Teringat wkt itu Ayah Tiri baru saja menjadi anggota
keluarga kurang lebih ½ thn, suatu hari saya menyembunyikan pipa rokoknya.
Hasilnya, Beliau selama bbrp hari merasa gelisah & tdk tenang, sepasang
matanya merah laksana berdarah. Akhirnya krn saya diinterogasi dgn keras olh
ibu, dgn berat hati saya menyerahkan pipa rokok itu.
Ketika saya menyerahkan pipa itu kehadapan Ayah
Tiri, Beliau menerimanya dgn tangan gemetaran & tak lupa Beliau memberikan
saya satu tamparan keras, kedua matanya berlinangan air mata.
Saya sangat ketakutan & menangis, Ibu menghampiri
& memeluk kepala saya lalu berkata, “Lain kali jgn pernah menyentuh pipa
rokok itu, mengertikah kamu? Pipa itu adlh nyawanya!”
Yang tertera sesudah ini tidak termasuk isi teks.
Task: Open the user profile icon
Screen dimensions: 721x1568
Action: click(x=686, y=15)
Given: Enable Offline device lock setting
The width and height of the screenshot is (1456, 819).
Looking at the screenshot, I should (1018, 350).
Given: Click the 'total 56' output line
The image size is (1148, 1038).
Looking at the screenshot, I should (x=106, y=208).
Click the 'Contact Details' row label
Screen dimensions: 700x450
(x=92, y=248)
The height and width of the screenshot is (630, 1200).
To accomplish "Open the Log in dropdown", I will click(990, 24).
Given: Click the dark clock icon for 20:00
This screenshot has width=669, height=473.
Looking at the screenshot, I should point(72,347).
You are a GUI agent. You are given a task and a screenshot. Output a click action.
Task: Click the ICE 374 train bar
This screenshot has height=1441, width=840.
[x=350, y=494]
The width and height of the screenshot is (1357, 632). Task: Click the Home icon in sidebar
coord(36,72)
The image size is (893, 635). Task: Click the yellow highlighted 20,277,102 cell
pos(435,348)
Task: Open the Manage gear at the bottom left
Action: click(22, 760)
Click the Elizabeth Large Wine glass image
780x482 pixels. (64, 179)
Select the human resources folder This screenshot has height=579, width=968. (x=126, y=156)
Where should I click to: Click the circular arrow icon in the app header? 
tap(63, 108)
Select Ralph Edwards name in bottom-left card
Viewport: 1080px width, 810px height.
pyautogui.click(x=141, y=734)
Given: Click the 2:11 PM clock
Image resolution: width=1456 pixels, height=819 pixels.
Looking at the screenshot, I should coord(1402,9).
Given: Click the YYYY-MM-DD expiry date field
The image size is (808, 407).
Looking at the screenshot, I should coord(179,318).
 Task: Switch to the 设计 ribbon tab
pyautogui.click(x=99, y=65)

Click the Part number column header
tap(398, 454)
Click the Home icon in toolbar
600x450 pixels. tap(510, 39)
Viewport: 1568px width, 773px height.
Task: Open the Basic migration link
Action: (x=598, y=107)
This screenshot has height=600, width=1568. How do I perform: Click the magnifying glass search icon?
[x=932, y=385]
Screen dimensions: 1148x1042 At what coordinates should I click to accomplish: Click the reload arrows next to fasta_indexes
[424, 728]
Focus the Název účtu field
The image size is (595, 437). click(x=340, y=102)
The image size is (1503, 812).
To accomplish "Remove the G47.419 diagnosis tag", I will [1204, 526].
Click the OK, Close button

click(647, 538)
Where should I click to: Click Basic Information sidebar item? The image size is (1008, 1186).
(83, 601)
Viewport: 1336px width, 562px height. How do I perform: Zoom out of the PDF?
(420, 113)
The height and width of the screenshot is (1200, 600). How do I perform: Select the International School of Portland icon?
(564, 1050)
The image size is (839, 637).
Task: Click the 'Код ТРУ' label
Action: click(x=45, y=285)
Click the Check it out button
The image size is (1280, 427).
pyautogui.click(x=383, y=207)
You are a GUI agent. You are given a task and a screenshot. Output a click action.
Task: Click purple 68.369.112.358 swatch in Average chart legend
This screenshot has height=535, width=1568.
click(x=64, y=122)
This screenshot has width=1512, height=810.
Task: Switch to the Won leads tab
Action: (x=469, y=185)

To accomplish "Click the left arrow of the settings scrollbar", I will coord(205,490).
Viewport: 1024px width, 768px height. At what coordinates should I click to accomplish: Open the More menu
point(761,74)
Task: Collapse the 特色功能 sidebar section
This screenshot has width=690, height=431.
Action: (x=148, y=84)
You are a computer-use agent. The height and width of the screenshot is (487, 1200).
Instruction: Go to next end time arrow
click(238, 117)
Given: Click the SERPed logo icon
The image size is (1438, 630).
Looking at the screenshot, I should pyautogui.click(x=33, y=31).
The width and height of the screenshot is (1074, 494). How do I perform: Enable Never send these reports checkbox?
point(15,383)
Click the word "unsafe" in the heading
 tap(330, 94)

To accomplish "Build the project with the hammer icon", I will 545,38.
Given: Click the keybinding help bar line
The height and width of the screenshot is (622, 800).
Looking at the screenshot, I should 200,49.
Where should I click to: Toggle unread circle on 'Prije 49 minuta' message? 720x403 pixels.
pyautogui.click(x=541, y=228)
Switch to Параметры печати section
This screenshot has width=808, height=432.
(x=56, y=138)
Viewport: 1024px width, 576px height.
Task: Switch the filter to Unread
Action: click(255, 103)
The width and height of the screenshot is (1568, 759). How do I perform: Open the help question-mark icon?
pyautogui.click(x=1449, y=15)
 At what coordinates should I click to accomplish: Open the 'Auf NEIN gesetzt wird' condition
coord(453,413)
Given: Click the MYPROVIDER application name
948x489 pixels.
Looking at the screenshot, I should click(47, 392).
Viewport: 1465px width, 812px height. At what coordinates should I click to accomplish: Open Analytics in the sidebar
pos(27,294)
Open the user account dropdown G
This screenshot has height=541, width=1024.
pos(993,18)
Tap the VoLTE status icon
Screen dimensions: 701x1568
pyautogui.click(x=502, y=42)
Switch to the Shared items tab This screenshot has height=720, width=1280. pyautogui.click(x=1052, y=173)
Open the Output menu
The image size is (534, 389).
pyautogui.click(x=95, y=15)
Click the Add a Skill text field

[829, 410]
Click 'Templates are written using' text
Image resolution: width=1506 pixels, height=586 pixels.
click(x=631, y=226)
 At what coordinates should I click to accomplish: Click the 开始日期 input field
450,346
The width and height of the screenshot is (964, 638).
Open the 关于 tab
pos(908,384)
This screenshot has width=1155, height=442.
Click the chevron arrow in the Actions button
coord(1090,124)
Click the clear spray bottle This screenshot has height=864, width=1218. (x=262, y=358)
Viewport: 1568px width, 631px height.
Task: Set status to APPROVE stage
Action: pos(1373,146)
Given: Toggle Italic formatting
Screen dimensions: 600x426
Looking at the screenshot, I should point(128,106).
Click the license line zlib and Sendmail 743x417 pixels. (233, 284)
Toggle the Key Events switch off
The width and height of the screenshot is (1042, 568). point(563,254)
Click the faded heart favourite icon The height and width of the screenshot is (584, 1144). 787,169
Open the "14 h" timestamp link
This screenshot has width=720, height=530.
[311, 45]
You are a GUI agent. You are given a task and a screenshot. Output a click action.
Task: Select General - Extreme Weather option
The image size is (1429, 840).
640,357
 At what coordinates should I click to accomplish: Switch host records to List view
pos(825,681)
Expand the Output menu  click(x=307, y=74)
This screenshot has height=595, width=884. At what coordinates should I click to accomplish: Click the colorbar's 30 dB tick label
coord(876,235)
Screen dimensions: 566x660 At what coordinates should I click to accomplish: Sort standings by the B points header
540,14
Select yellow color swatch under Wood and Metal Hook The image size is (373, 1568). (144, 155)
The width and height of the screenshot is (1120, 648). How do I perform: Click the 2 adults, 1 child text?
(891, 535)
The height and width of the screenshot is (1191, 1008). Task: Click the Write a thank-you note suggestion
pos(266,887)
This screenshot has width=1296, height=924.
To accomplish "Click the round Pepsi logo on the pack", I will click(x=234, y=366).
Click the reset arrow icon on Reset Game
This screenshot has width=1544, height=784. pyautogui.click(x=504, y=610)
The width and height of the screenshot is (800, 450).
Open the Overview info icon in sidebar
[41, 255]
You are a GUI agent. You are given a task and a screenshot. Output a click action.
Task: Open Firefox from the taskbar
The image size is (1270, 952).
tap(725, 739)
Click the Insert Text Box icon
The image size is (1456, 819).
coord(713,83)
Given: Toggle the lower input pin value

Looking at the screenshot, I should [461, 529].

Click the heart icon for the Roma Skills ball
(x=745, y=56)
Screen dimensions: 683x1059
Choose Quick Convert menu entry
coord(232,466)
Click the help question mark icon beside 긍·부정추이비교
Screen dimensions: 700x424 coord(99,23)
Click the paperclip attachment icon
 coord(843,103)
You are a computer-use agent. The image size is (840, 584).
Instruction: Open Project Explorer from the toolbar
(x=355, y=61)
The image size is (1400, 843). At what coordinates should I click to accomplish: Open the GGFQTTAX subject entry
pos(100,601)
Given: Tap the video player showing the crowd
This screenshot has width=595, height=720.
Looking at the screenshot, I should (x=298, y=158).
Stlh kejadian itu, pipa rokok itu menjadi penuh
misteri bagiku. Saya berpikir, “Ada apa dgn pipa itu shg membuat Ayah Tiri bisa
meneteskan air mata? Pasti ada sebuah kisah tentangnya.”
Mungkin tamparan itu tlh menyebabkan dendam terhadap
Ayah Tiri, gak peduli bgmnpun jerih payah pengorbanannya, saya gak pernah
menjadi terharu. Sejak usia belia, saya selalu berpendapat Ayah Tiri sama
jahatnya spt Ibu Tiri dlm dongeng Puteri Salju. Sikap saya terhadap Àyah Tiri
sangat dingin, acuh tak acuh, lebih² jangan harap menyuruh saya memanggil dia
“Ayah”.
Tapi ada sebuah peristiwa yg membuat saya mulai ada
sedikit kesan baik terhadap Ayah Tiri.
Suatu hari ketika saya baru pulang sekolah, begitu
masuk rumah segera melihat kedua tangan Ibu memegangi perut sambil berteriak
kesakitan. Ibu ber-guling² di ranjang, butiran besar keringat dingin bercucuran
di wajahnya yg pucat.
Celaka! Penyakit maag Ibu kambuh lagi! Saya &
Adik menangis mencari Ayah Tiri yg bekerja di sawah. Mendengar penuturan kami,
dia segera membuang cangkul ditangannya, sandal pun gak sempat dia pakai.
Sesampai di rumah tanpa berkata apapun, segera menggendong Ibu ke rumah sakit
spt orang sedang kesurupan. Ketika Ibu & Ayah Tiri kembali ke rumah, hari
sudah larut malam, Ibu kelelahan tertidur pulas di atas pundak Ayah Tiri.
Melihat kami berdua, Ayah Tiri dgn nafas
ter-sengal², tertawa & berkata kpd kami, “Beres, sdh tdk ada masalah.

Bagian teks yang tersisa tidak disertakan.